PangkalPinang— Komisi Fatwa Majelis Ulama Indonesia (MUI) menggelar Rapat Kordinasi (Rakornas) seluruh Indonesia. Rakor ini termasuk di dalam agenda rangkaian Kongres Halal Internasional (KHI) MUI 2022 yang diselenggarakan di Bangka Belitung, Kamis (16/6/2022).
Mengenai acara tersebut, Ketua MUI Bidang Fatwa KH Asrorun Niam Sholeh menjelaskan, salah satu tujuan pelaksanaan Rakornas ini adalah untuk mengkonsolidasikan penyelenggaraan fatwa dari pusat hingga daerah, sebagai salah satu wujud perkhidmatan MUI dalam membimbing dan memberikan panduan keagamaan bagi umat Islam.
‘’Karena fatwa itu bersifat ijtihadi. Maka butuh adanya pedoman yang selaras antara MUI Pusat dan Provinsi. Agar keluaran fatwa itu memiliki pijakan akademik yang kokoh dan sedapat mungkin menghindari perbedaan khususnya antar institusi di pusat maupun di daerah,’’kata dia.
Kiai Niam menambahkan, dalam proses penetapan fatwa harus mengikatkan diri pada manhaj fatwa yang telah ditetapkan di dalam pedoman dan prosedur penetapan fatwa.
‘’Kemudian, kalau seandainya suatu masalah telah difatwakan MUI Pusat. Maka, MUI Provinsi maupun MUI kabupaten/kota, hanya berhak melaksanakan. Artinya tidak adalagi penetapan fatwa yang lain. Ini yang penting dipahami oleh seluruh pengurus komisi fatwa MUI,’’tegasnya.

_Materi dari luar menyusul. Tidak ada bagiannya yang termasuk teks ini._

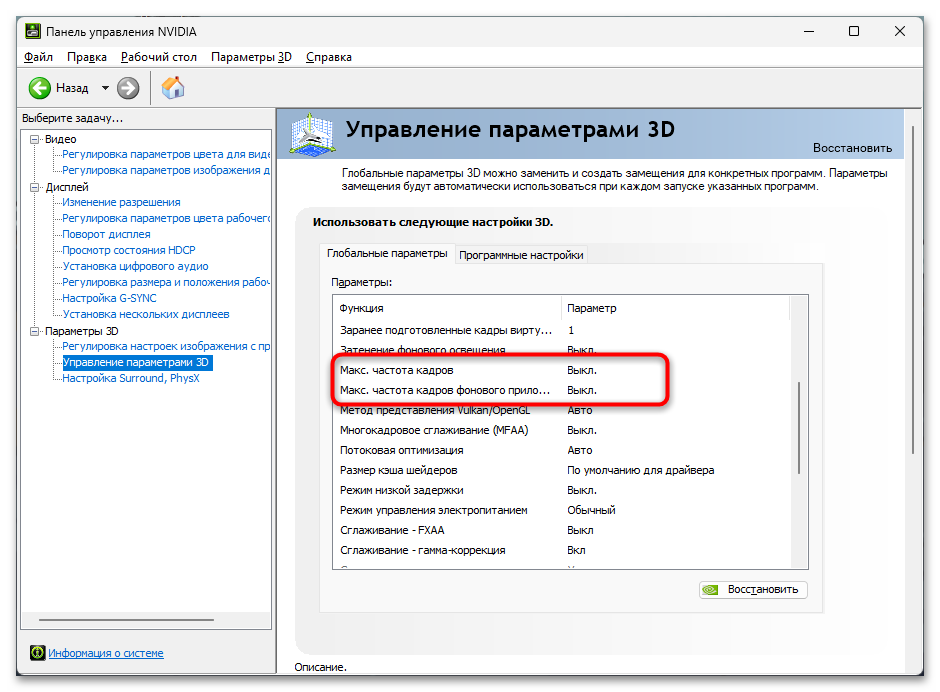Click the system information icon at bottom left
The image size is (940, 692).
(x=37, y=652)
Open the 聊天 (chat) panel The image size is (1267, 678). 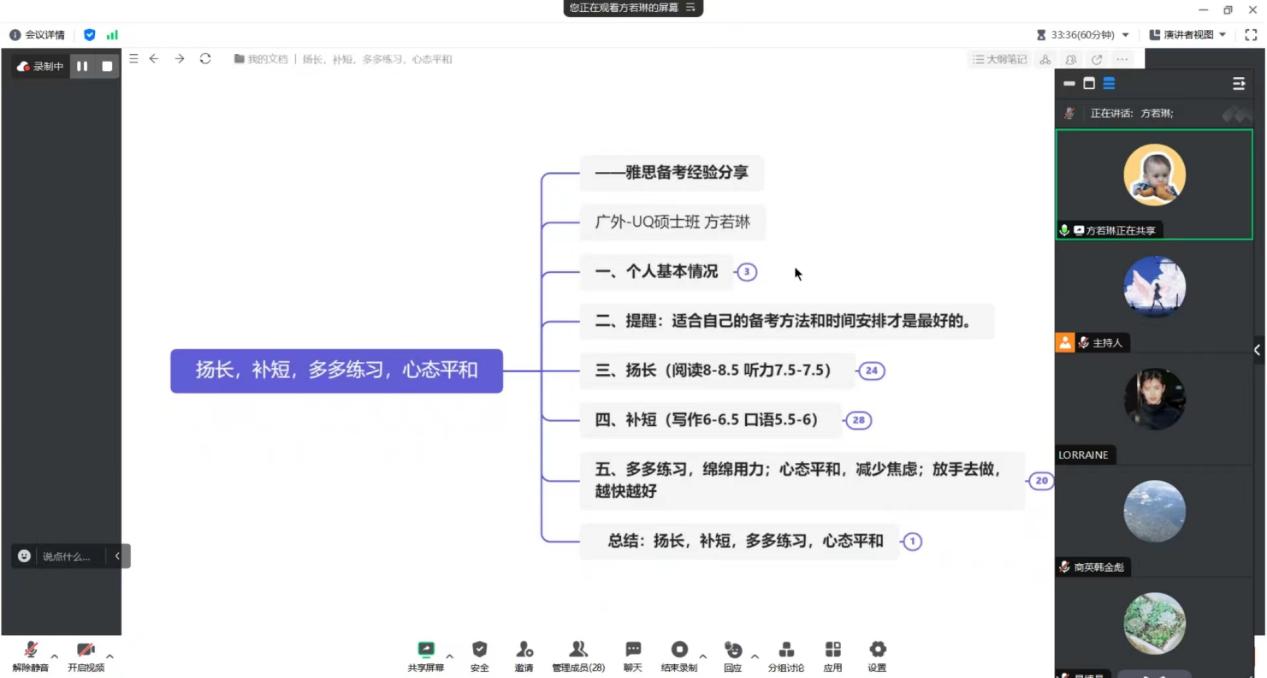point(632,655)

Lebih lanjut, kiai Niam dalam Rakornas ini juga akan mengkonsolidasikan penyelenggaraan fatwa yang terkait dengan penetapan kehalalan produk. Kiai Niam menjelaskan, hal ini karena adanya tata kelola baru di dalam sertifikasi halal.

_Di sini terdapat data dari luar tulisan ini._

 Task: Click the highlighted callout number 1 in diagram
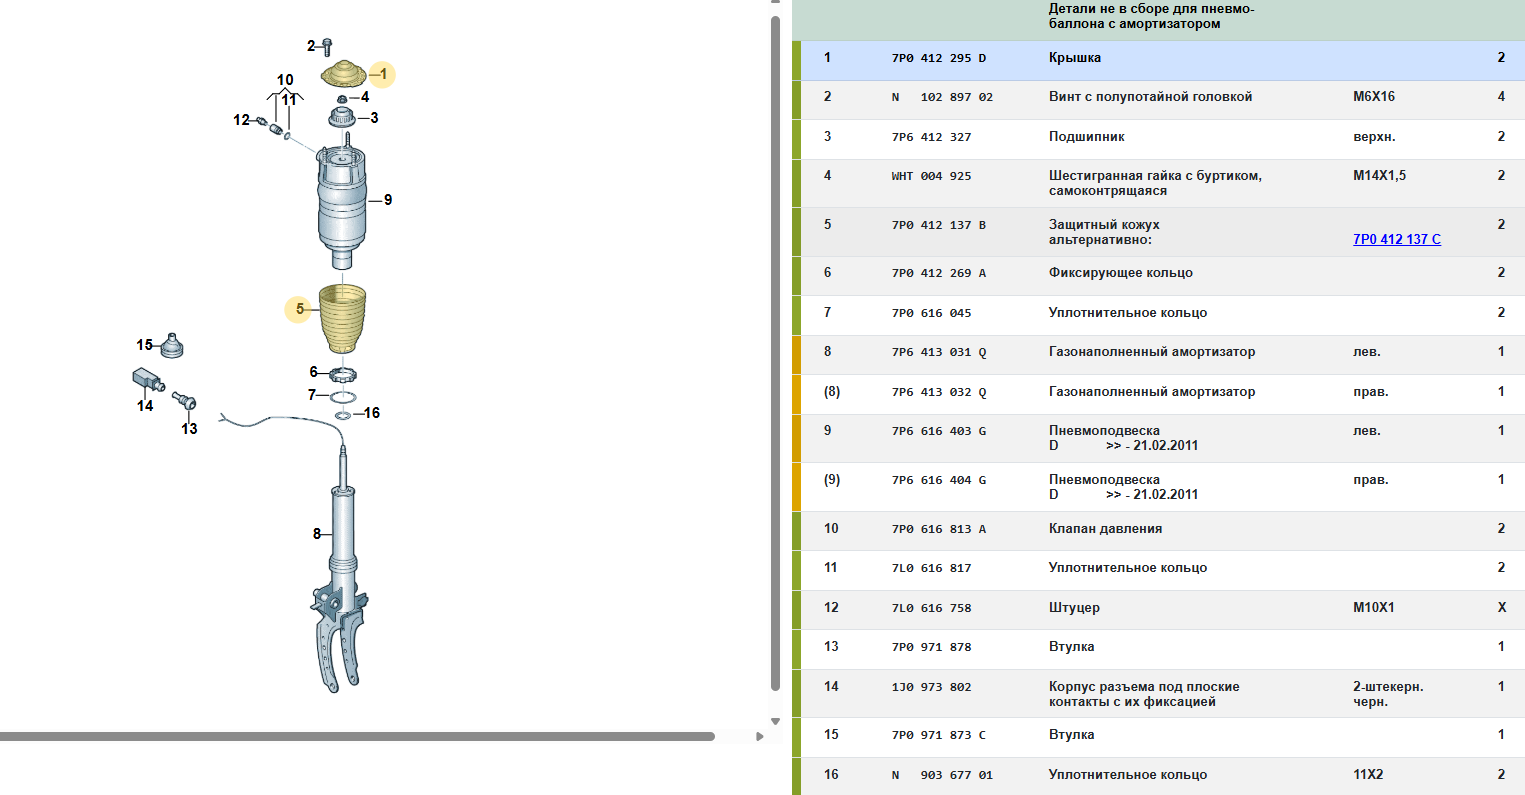point(382,74)
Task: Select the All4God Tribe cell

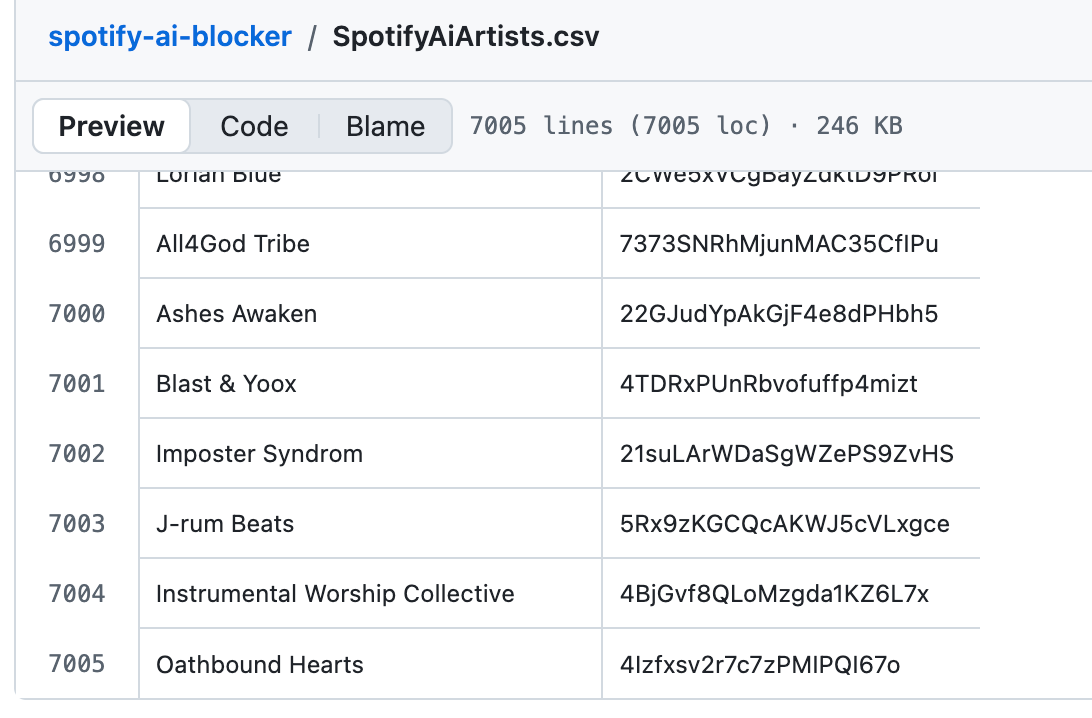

Sehingga, kata dia, tata kelola baru ini harus diserap dan juga disesuaikan dengan mekanisme pemfatwaan baik di MUI Pusat maupun daerah. Termasuk juga soal kewenangannya masing-masing.
Selain itu, lanjutnya, rakornas ini juga untuk membahas optimalisasi keberperanan MUI di dalam memberikan pelayanan pada umat. Hal ini juga didasari oleh tuntuan dan harapan dari masyarakat yang meningkat.
‘’Seiring dengan kesadaran masyarakat di dalam aktivitas sosialnya agar patuh mengikuti ketentuan keagamaan. Maka harus di respon secara baik penetapan kelembagaanya. Apa yang baru, salah satunya dengan pengelolaan zakat, kesadaran masyarakat untuk membayar zakat meningkat,’’ungkapnya.
Pengasuh Pondok Pesantren Al-Nahdlah ini mengungkapkan, hal ini ditandai dengan banyaknya Lembaga Amil Zakat atau LAZ di tingkat nasional maupun provinsi. Namun, dia menekankan bahwa pengelolaanya tidak cukup dengan semangat, melainkan harus patuh pada aspek syariah.
‘’Maka MUI diberikan tugas dan kewenangan tambahan untuk melakukan pengawasan aspek syariah melalui keberadaan Dewan Pengawas Syariah (DPS) yang diberikan rekomendasi dan pembimbingan keagamaan melalui fatwa-fatwanya,’’terangnya.